A former long-haul trucker from Ontario who is in an Alberta prison for the killing of a woman in an Edmonton hotel a decade ago is appealing his conviction and sentence.
Bradley Barton was sentenced last month to 12 1/2 years for manslaughter in the death of Cindy Gladue, a Metis and Cree woman who bled to death in a bathtub at the Yellowhead Inn in 2011.
Medical experts testified Gladue had four times the legal limit of alcohol in her system when Barton performed a sexual act that caused a severe wound to her vagina.
It was the second trial for Barton after a jury found him not guilty in 2015 of first-degree murder, a verdict that sparked rallies and calls for justice for Indigenous women across the country.
Defence lawyer Dino Bottos, in the notice of appeal, says the trial judge made several errors and that 12 1/2 years is excessive and unreasonable.
The Crown has already filed an appeal of the sentence, arguing that it is unfit and not proportional to the gravity of the offence.

The City of Burlington has asked residents to send in suggestions for a new name for Ryerson Park.
The park is named after Egerton Ryerson, who helped design both the public and residential school systems in Canada.
After local school trustees voted to change the name of nearby Ryerson Public School in June, city council moved to change the park’s name.
“This was done out of respect for Indigenous residents in our community, particularly following the recent discovery of mass graves at former residential schools,” the city said in a statement.
The move is part of an effort to follow the recommendations set out in the 2015 report from the Truth and Reconciliation Commission of Canada on the notorious residential school system, the city said.
“In 2015, the Truth and Reconciliation Commission of Canada concluded this assimilation amounted to the genocide of Indigenous people,” the city said.
“Our Indigenous community should enjoy our parks and public spaces without a reminder of this. Renaming our city park is one step we can take toward reconciliation with our Indigenous residents.”
The final report from the Truth and Reconciliation Commission detailed widespread mistreatment at Canada’s residential schools, including emotional, physical and sexual abuse, and more than 4,000 deaths at the institutions.
--
#### Problem description
Could you transcribe the news passage above word for word, from start to finish?
--
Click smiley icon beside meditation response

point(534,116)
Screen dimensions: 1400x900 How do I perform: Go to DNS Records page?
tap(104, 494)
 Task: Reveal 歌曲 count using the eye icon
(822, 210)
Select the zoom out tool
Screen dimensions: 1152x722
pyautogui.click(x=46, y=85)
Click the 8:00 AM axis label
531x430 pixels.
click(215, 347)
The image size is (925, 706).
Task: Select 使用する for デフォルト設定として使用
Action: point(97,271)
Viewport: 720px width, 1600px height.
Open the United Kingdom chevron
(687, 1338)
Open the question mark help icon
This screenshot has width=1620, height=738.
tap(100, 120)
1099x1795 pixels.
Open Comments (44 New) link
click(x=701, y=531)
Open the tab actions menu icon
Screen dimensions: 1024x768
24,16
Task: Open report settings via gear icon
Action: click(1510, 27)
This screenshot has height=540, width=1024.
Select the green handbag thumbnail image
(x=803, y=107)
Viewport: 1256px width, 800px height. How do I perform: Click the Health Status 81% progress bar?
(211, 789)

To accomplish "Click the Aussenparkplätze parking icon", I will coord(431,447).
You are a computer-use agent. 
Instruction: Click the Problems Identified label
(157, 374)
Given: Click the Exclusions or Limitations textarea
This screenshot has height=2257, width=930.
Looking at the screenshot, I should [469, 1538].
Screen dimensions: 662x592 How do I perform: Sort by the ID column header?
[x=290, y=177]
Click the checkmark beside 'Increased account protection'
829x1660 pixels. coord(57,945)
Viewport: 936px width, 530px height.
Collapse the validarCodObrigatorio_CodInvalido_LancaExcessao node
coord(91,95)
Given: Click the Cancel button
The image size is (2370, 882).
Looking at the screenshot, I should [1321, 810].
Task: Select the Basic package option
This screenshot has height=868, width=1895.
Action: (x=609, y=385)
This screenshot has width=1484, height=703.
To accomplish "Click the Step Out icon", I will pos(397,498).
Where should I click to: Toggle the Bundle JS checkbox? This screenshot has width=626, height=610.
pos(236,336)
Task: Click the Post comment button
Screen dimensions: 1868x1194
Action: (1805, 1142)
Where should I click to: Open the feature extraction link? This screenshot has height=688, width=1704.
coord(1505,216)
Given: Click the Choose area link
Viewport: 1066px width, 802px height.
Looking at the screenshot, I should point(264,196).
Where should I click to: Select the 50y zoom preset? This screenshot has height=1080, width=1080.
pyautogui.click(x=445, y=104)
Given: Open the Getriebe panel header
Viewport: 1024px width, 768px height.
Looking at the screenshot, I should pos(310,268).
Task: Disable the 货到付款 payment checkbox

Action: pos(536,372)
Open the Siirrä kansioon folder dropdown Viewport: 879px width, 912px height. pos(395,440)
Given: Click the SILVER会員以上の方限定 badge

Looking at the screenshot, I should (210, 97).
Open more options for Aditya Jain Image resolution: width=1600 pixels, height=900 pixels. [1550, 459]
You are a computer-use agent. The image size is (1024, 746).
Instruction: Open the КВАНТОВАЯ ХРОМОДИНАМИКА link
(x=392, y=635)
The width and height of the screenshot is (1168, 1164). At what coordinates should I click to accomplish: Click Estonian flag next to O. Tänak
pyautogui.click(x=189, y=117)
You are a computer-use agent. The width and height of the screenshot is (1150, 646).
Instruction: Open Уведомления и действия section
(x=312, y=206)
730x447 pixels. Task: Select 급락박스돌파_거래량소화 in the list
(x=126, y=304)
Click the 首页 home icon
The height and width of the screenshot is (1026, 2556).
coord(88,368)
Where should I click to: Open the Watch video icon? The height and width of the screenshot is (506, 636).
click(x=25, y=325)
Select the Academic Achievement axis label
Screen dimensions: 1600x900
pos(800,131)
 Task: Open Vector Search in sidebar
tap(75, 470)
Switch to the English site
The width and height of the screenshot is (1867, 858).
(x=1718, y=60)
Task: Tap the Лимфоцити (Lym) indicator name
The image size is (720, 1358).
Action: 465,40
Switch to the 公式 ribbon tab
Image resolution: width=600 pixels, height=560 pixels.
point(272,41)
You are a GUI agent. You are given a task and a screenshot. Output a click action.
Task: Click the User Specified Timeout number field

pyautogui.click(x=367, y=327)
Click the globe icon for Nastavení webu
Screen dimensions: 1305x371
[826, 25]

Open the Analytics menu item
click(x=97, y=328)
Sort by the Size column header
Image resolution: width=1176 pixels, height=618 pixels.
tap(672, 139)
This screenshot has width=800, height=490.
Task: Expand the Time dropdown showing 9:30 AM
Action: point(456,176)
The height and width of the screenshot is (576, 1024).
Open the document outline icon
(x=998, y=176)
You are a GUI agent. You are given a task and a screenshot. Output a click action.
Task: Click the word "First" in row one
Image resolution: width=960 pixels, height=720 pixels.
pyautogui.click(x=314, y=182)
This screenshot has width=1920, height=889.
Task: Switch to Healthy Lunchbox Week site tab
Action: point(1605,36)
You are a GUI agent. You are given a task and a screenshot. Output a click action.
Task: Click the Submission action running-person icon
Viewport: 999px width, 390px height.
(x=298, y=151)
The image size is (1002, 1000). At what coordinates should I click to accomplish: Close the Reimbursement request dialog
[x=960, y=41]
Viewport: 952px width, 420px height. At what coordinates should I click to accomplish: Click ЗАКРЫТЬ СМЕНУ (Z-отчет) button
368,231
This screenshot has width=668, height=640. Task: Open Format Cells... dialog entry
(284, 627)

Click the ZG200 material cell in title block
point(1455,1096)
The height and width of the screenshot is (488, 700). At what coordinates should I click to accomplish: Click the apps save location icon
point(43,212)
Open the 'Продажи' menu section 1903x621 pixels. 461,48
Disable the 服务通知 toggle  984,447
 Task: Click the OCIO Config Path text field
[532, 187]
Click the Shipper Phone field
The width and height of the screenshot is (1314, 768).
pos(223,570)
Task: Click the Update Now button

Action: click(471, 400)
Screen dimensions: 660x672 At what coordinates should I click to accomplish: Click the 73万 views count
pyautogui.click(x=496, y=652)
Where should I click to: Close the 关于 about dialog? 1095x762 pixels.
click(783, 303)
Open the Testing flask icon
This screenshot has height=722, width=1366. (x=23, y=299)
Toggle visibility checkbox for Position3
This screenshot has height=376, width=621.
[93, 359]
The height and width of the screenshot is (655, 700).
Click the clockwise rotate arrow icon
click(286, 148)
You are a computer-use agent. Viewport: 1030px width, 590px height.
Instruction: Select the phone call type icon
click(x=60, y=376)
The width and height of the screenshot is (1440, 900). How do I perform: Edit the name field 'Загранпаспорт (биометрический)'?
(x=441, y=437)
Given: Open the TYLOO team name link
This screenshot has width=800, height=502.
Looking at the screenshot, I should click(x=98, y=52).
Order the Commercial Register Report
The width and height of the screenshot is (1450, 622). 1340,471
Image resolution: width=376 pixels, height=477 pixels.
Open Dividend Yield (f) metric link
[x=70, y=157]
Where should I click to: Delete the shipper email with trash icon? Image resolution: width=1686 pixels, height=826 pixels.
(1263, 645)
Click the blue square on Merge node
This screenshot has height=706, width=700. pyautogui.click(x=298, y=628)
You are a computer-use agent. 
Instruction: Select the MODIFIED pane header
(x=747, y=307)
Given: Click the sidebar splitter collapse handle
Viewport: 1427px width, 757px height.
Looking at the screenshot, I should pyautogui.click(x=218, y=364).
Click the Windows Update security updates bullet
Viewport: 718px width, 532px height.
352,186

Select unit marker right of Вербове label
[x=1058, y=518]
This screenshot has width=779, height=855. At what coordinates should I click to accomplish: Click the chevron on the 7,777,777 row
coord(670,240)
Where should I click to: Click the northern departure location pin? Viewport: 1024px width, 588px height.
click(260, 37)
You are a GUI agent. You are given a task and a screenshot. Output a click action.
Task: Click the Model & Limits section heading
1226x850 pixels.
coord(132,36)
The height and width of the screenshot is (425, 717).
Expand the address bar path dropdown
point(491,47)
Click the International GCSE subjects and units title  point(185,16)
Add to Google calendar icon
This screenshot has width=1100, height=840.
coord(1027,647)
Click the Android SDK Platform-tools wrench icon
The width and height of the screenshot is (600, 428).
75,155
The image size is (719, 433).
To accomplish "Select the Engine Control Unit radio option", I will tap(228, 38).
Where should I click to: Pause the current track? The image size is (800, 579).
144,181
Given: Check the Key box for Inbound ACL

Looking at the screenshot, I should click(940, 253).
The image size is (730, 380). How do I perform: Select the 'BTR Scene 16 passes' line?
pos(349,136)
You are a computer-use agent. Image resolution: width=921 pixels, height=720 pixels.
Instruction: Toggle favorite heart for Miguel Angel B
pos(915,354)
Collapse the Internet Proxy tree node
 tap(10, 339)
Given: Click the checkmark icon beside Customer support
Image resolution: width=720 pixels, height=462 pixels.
--
#### Response area
A former long-haul trucker from Ontario who is in an Alberta prison for the killing of a woman in an Edmonton hotel a decade ago is appealing his conviction and sentence.
Bradley Barton was sentenced last month to 12 1/2 years for manslaughter in the death of Cindy Gladue, a Metis and Cree woman who bled to death in a bathtub at the Yellowhead Inn in 2011.
Medical experts testified Gladue had four times the legal limit of alcohol in her system when Barton performed a sexual act that caused a severe wound to her vagina.
It was the second trial for Barton after a jury found him not guilty in 2015 of first-degree murder, a verdict that sparked rallies and calls for justice for Indigenous women across the country.
Defence lawyer Dino Bottos, in the notice of appeal, says the trial judge made several errors and that 12 1/2 years is excessive and unreasonable.
The Crown has already filed an appeal of the sentence, arguing that it is unfit and not proportional to the gravity of the offence.

The City of Burlington has asked residents to send in suggestions for a new name for Ryerson Park.
The park is named after Egerton Ryerson, who helped design both the public and residential school systems in Canada.
After local school trustees voted to change the name of nearby Ryerson Public School in June, city council moved to change the park’s name.
“This was done out of respect for Indigenous residents in our community, particularly following the recent discovery of mass graves at former residential schools,” the city said in a statement.
The move is part of an effort to follow the recommendations set out in the 2015 report from the Truth and Reconciliation Commission of Canada on the notorious residential school system, the city said.
“In 2015, the Truth and Reconciliation Commission of Canada concluded this assimilation amounted to the genocide of Indigenous people,” the city said.
“Our Indigenous community should enjoy our parks and public spaces without a reminder of this. Renaming our city park is one step we can take toward reconciliation with our Indigenous residents.”
The final report from the Truth and Reconciliation Commission detailed widespread mistreatment at Canada’s residential schools, including emotional, physical and sexual abuse, and more than 4,000 deaths at the institutions.